Entries from a collection
******************************

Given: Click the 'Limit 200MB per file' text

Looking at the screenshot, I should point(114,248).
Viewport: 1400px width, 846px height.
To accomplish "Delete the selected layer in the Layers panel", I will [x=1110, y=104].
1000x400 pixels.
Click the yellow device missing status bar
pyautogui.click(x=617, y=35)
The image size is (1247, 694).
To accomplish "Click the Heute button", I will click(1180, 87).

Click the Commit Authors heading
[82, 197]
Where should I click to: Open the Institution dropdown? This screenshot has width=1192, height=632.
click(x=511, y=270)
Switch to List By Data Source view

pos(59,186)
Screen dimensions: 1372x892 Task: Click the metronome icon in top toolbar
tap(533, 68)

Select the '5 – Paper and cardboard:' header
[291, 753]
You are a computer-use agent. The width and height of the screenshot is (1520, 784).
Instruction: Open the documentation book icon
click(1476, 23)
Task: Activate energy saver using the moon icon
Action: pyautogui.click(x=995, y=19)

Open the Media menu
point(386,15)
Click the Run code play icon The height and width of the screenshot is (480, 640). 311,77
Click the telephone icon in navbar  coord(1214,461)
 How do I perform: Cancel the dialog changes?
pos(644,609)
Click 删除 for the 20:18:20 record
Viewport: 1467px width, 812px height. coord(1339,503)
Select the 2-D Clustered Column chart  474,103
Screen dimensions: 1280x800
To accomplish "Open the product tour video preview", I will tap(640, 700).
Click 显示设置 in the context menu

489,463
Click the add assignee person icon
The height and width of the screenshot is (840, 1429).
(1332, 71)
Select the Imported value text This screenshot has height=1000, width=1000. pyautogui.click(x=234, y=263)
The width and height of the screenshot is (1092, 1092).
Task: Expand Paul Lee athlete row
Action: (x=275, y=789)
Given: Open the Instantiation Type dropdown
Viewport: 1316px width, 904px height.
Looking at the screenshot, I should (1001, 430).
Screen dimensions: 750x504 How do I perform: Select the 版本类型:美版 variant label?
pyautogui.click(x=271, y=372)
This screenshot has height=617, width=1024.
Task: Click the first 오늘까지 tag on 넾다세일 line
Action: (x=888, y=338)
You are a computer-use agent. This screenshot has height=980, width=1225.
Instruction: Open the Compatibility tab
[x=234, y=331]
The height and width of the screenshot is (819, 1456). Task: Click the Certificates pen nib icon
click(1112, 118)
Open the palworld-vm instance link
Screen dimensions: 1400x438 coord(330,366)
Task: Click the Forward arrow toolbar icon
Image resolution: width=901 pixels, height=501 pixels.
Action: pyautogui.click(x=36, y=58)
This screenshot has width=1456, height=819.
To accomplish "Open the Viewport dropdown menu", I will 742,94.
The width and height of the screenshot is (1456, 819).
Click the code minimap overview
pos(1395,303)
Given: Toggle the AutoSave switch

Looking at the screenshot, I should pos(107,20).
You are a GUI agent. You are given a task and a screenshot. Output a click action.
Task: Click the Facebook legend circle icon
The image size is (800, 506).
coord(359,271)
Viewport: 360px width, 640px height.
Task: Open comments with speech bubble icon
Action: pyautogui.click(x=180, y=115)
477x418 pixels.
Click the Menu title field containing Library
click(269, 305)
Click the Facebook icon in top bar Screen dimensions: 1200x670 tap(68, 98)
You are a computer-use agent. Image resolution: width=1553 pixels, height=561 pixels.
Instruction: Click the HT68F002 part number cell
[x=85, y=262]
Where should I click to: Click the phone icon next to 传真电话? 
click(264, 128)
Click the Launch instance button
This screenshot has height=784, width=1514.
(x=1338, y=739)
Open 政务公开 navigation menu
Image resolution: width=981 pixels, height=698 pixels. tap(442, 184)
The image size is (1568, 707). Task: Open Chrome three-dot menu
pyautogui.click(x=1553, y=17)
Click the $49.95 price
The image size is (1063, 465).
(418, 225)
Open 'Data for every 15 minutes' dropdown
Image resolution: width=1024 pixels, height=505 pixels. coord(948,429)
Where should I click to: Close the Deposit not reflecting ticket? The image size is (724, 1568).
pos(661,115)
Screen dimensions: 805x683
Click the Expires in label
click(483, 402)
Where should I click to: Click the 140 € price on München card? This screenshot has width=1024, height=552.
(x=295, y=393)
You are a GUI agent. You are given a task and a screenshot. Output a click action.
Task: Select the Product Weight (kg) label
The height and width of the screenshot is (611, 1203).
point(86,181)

******************************

▸ **Exercise prompt**: Rewrite the entries from the start through the line containing "Action: (x=888, y=338)", replacing "telephone" with "phone" and keeping everything else the same.

▸ **Full answer**:
Given: Click the 'Limit 200MB per file' text

Looking at the screenshot, I should point(114,248).
Viewport: 1400px width, 846px height.
To accomplish "Delete the selected layer in the Layers panel", I will [x=1110, y=104].
1000x400 pixels.
Click the yellow device missing status bar
pyautogui.click(x=617, y=35)
The image size is (1247, 694).
To accomplish "Click the Heute button", I will click(1180, 87).

Click the Commit Authors heading
[82, 197]
Where should I click to: Open the Institution dropdown? This screenshot has width=1192, height=632.
click(x=511, y=270)
Switch to List By Data Source view

pos(59,186)
Screen dimensions: 1372x892 Task: Click the metronome icon in top toolbar
tap(533, 68)

Select the '5 – Paper and cardboard:' header
[291, 753]
You are a computer-use agent. The width and height of the screenshot is (1520, 784).
Instruction: Open the documentation book icon
click(1476, 23)
Task: Activate energy saver using the moon icon
Action: pyautogui.click(x=995, y=19)

Open the Media menu
point(386,15)
Click the Run code play icon The height and width of the screenshot is (480, 640). 311,77
Click the phone icon in navbar  coord(1214,461)
 How do I perform: Cancel the dialog changes?
pos(644,609)
Click 删除 for the 20:18:20 record
Viewport: 1467px width, 812px height. coord(1339,503)
Select the 2-D Clustered Column chart  474,103
Screen dimensions: 1280x800
To accomplish "Open the product tour video preview", I will tap(640, 700).
Click 显示设置 in the context menu

489,463
Click the add assignee person icon
The height and width of the screenshot is (840, 1429).
(1332, 71)
Select the Imported value text This screenshot has height=1000, width=1000. pyautogui.click(x=234, y=263)
The width and height of the screenshot is (1092, 1092).
Task: Expand Paul Lee athlete row
Action: (x=275, y=789)
Given: Open the Instantiation Type dropdown
Viewport: 1316px width, 904px height.
Looking at the screenshot, I should (1001, 430).
Screen dimensions: 750x504 How do I perform: Select the 版本类型:美版 variant label?
pyautogui.click(x=271, y=372)
This screenshot has height=617, width=1024.
Task: Click the first 오늘까지 tag on 넾다세일 line
Action: (x=888, y=338)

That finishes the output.